## INPUT FOR THIS TASK
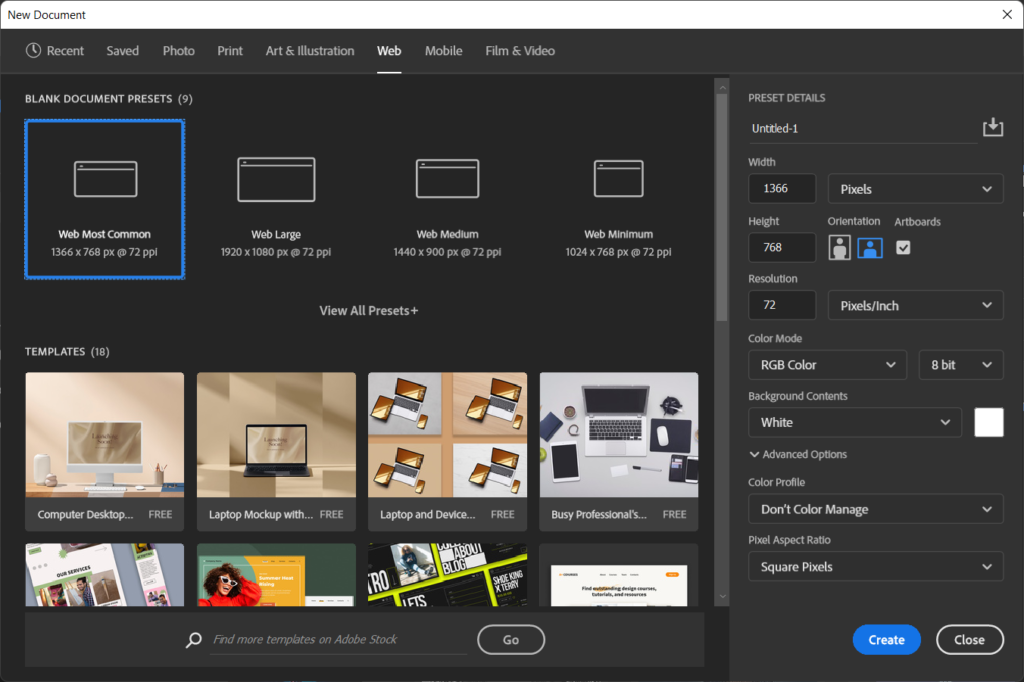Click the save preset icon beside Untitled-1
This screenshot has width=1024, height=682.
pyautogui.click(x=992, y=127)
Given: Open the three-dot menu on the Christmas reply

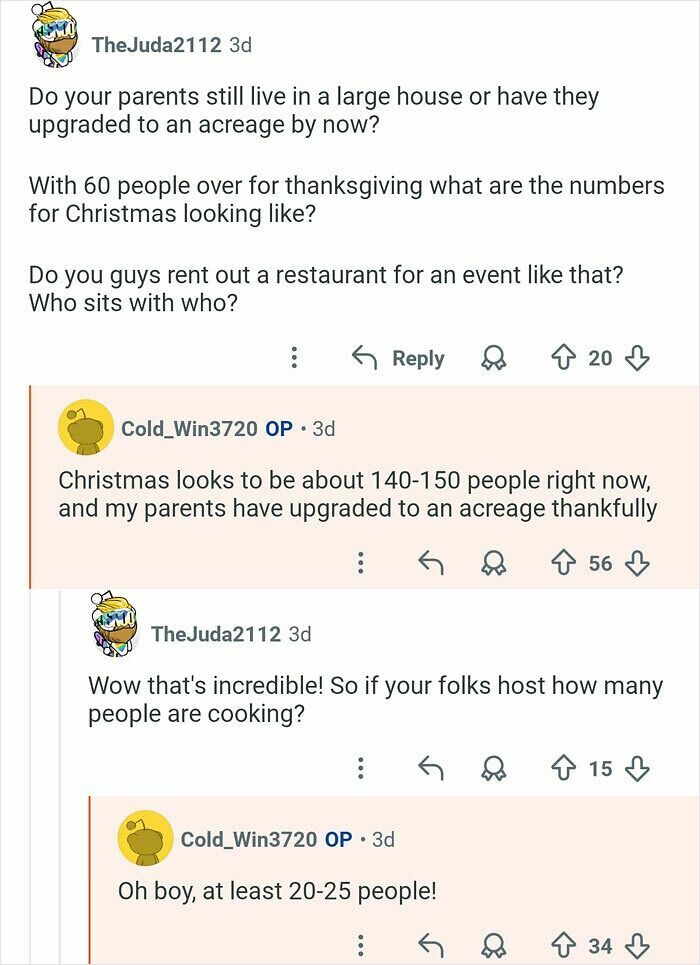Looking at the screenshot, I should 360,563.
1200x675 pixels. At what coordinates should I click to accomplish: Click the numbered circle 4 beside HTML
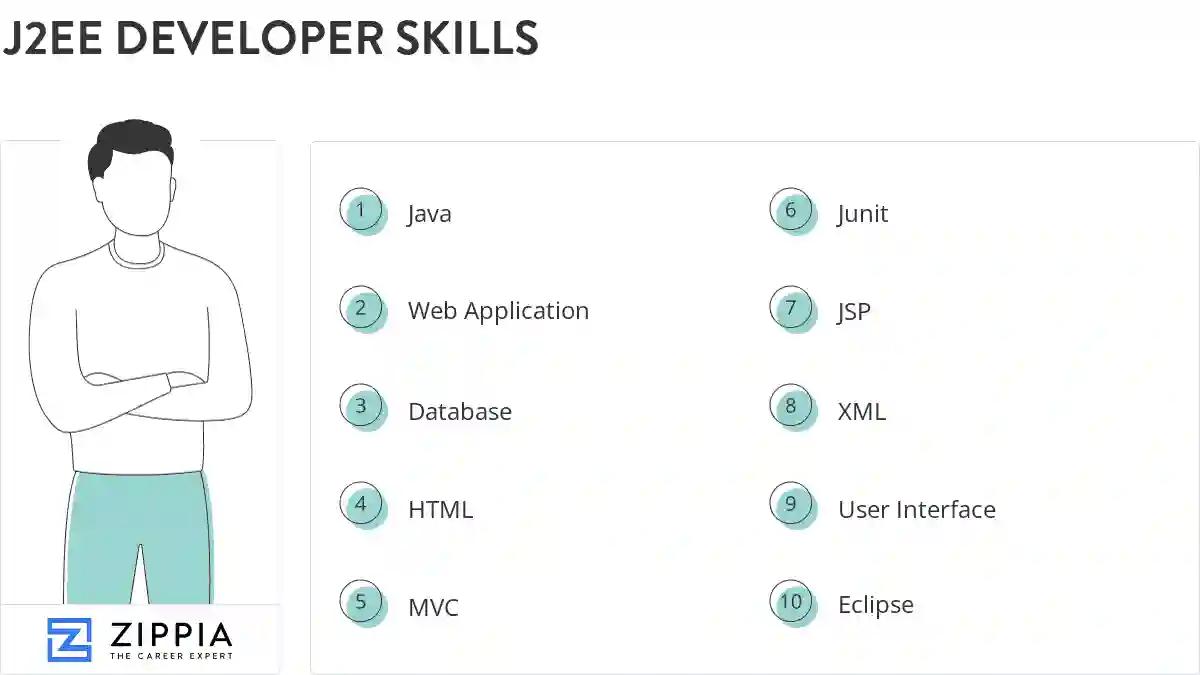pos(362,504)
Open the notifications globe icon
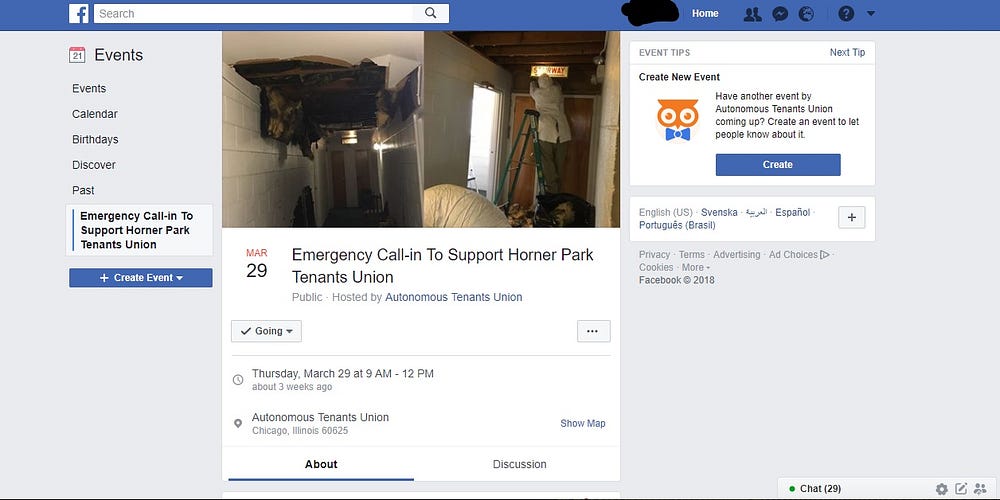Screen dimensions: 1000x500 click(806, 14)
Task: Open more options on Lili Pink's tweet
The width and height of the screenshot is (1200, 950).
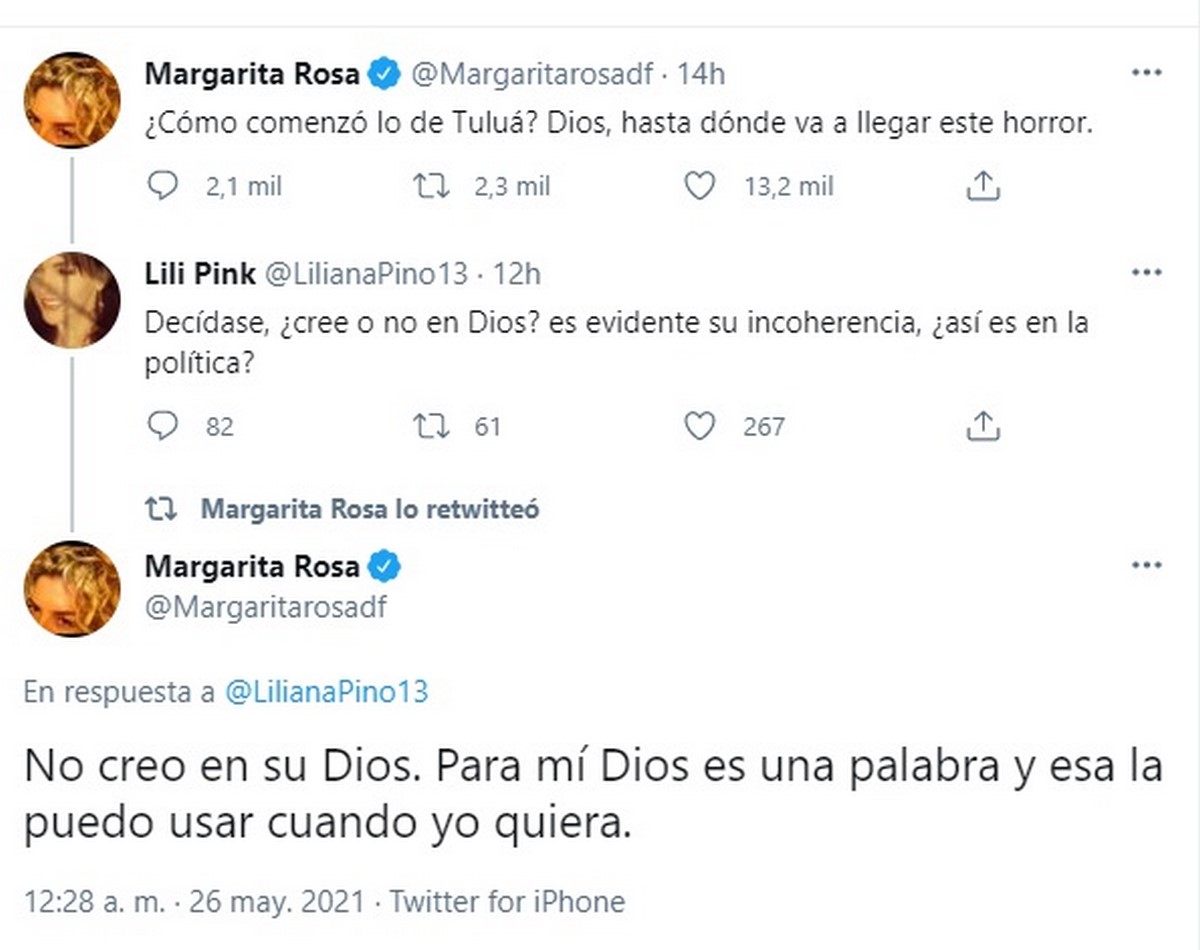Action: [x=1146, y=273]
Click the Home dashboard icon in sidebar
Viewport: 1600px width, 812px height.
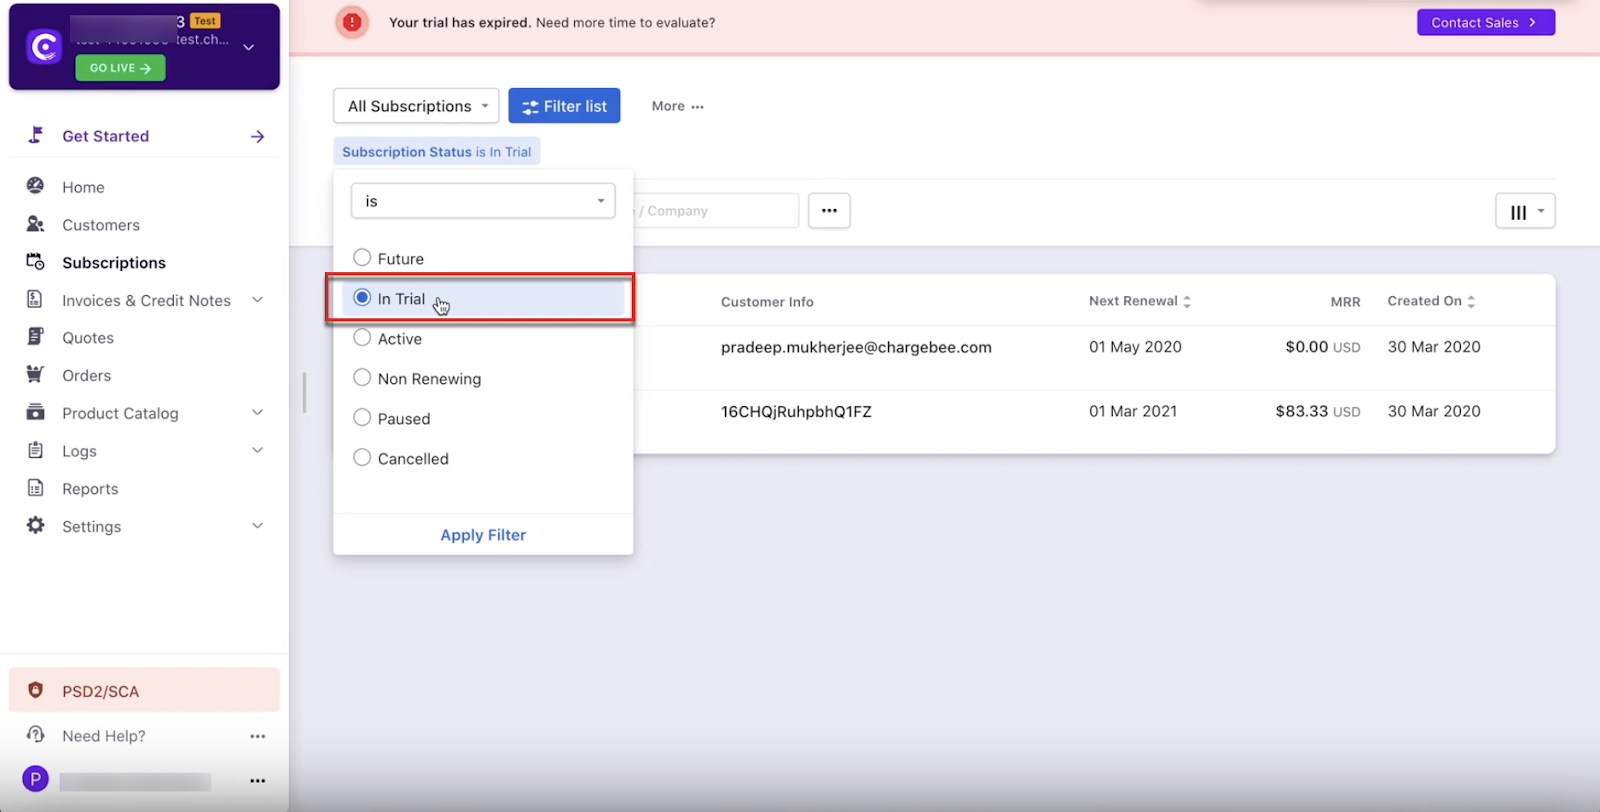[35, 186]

## EXERCISE OBJECTIVE
Rewrite all of the data above, changing every "Open" to "Expand" and leaving everything else unchanged. Omit the pictures from your answer.

## RESPONSE
Click the save preset icon beside Untitled-1
This screenshot has width=1024, height=682.
pyautogui.click(x=992, y=127)
Given: Expand the three-dot menu on the Christmas reply

Looking at the screenshot, I should 360,563.
1200x675 pixels. At what coordinates should I click to accomplish: Click the numbered circle 4 beside HTML
pos(362,504)
Expand the notifications globe icon
Screen dimensions: 1000x500 click(806, 14)
Task: Expand more options on Lili Pink's tweet
The width and height of the screenshot is (1200, 950).
Action: [x=1146, y=273]
Click the Home dashboard icon in sidebar
Viewport: 1600px width, 812px height.
[35, 186]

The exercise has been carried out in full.